Action item:
Starting at the line containing "Click the retweet" and ending at the line containing "Given: Click the", print every line of the material below exactly, both ends included, and stop there.
══ Data records
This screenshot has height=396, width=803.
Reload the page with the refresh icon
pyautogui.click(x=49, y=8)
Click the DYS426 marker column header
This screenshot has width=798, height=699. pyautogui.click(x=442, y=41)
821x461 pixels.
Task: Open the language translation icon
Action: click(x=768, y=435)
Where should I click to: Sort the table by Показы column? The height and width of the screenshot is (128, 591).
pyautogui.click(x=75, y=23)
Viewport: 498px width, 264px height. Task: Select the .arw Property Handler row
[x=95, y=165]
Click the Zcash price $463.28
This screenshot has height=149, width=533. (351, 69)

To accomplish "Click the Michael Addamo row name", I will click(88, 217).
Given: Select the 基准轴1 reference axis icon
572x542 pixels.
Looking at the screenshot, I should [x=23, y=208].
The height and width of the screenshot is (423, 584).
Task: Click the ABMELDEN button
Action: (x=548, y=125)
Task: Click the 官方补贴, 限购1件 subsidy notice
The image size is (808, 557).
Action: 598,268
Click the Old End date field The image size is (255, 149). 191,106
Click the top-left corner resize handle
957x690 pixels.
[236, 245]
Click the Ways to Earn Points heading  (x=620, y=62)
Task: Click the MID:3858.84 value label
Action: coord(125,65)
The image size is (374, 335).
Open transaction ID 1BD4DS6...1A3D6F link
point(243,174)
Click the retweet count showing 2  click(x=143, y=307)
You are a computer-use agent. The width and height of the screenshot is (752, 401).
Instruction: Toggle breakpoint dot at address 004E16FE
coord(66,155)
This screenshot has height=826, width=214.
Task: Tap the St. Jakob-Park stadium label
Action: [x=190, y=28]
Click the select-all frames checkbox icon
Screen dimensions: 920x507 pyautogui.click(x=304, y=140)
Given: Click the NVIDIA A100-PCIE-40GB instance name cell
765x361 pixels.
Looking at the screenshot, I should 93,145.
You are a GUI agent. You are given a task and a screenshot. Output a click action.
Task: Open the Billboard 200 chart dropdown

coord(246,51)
════
Reply to the task:
Click the retweet count showing 2  click(x=143, y=307)
You are a computer-use agent. The width and height of the screenshot is (752, 401).
Instruction: Toggle breakpoint dot at address 004E16FE
coord(66,155)
This screenshot has height=826, width=214.
Task: Tap the St. Jakob-Park stadium label
Action: [x=190, y=28]
Click the select-all frames checkbox icon
Screen dimensions: 920x507 pyautogui.click(x=304, y=140)
Given: Click the NVIDIA A100-PCIE-40GB instance name cell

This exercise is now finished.